I just saw this news blurb via Bloomberg:

Keefe, Bruyette & Woods cut the price targets of federally controlled mortgage-finance companies Fannie Mae and Freddie Mac to zero today, saying the government needs to recapitalize the two and wipe out shareholders.



Interesting theory, but I think they underestimate the government's willingness to continue throwing good money after bad.

Here are more specifics of what KBW says, via the Bloomberg article:

"The only viable option to limit taxpayer expense and recapitalize Fannie Mae and Freddie Mac is to set up a Bad Fannie and Bad Freddie," analysts wrote in a research note today. The plan would wipe out existing common and preferred shareholders.



That would be true if we weren't talking about government entities. But the federal government hasn't shown much concern about limiting taxpayer expense. I haven't seen many Democrats suggesting that such a drastic solution is being considered, or would be supported. Instead, I would expect more of the same: the government will continue to increase the bailout amount needed for these entities, pretty much ad infinitum.
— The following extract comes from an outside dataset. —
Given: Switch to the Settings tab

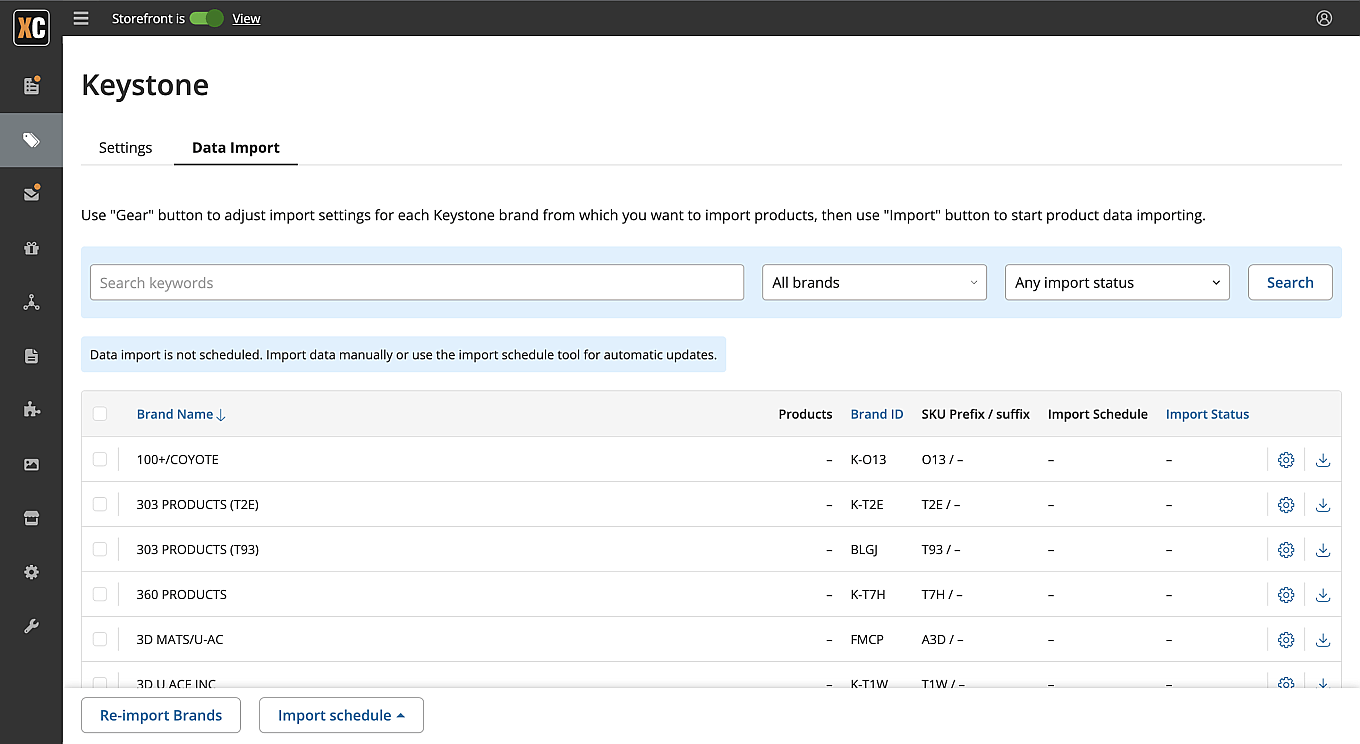Looking at the screenshot, I should click(x=126, y=148).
So where would that leave Fannie and Freddie's stock? Well I think it could still be worth something, kind of in the same way that Citi's and Bank of America's stock are not completely worthless. It's definitely a risk, however, because it's dependent on the whims of fickle politicians. As long as the government is willing to stand behind entities it deems should not fail, then shareholders will benefit. I just don't see Washington conceding the level of defeat for Fannie and Freddie that KBW envisions, but from their research note to God's ears.